Any taxpayers that are unsure as to whether or not they need to make a disclosure are strongly encouraged to check their tax position. The RTC rules are very complex and we can help review any historic issues and advise and assist with making any necessary disclosures to HMRC. A disclosure can be made using the Worldwide Disclosure Facility or possibly using alternative disclosure methods which may be more suitable. HMRC’s guidance on making a disclosure, deadlines and penalty reductions under the RTC has been updated.

Low emission lorries to pay lower levies

The government has confirmed plans to introduce a lower rate of the HGV road user levy for lorries that meet the latest Euro VI emissions standards. This measure is intended to incentivize vehicle operators to move towards newer, cleaner vehicles and to reduce emissions from HGVs and improve air quality. Lorries which meet the Euro VI standard produce 80% less nitrogen oxide emissions than many older vehicles.

Lorries that do not meet the latest emissions standard will pay a higher rate of the HGV road user levy.
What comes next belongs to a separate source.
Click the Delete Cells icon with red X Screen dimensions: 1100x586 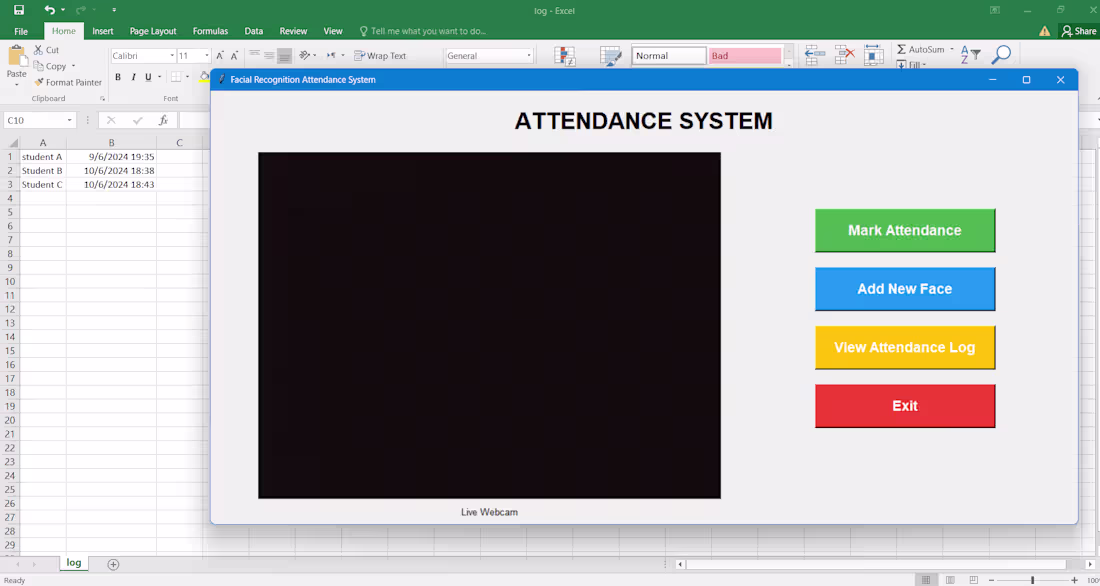[x=845, y=52]
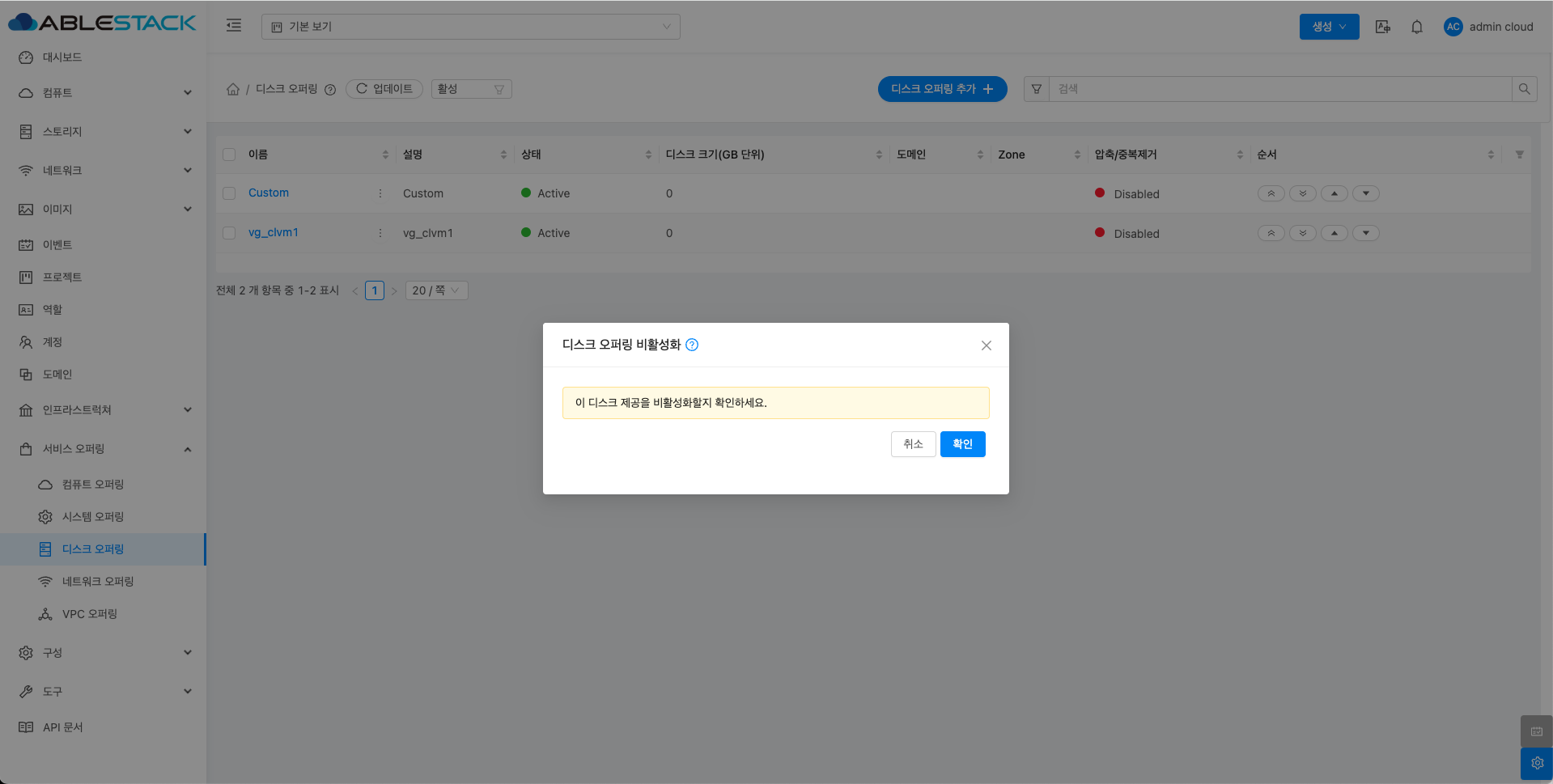This screenshot has height=784, width=1553.
Task: Click the home breadcrumb icon
Action: [233, 89]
The changes are set to come into force on 1 February 2019. The levy was first introduced in 2014 to help ensure that those using heavy lorries on UK roads bore some responsibility for the wear and tear caused as well as the environmental impact.

The HGV levy is currently up to £10 a day or £1,000 a year and must be paid by all HGVs with a revenue weight of 12 tonnes and over before they use UK roads. The new measure will reduce the levy for Euro VI compliant HGVs by 10%. The levy will be increased for other vehicles by 20% except in cases where the levy is already set at its maximum rate allowable under European legislation.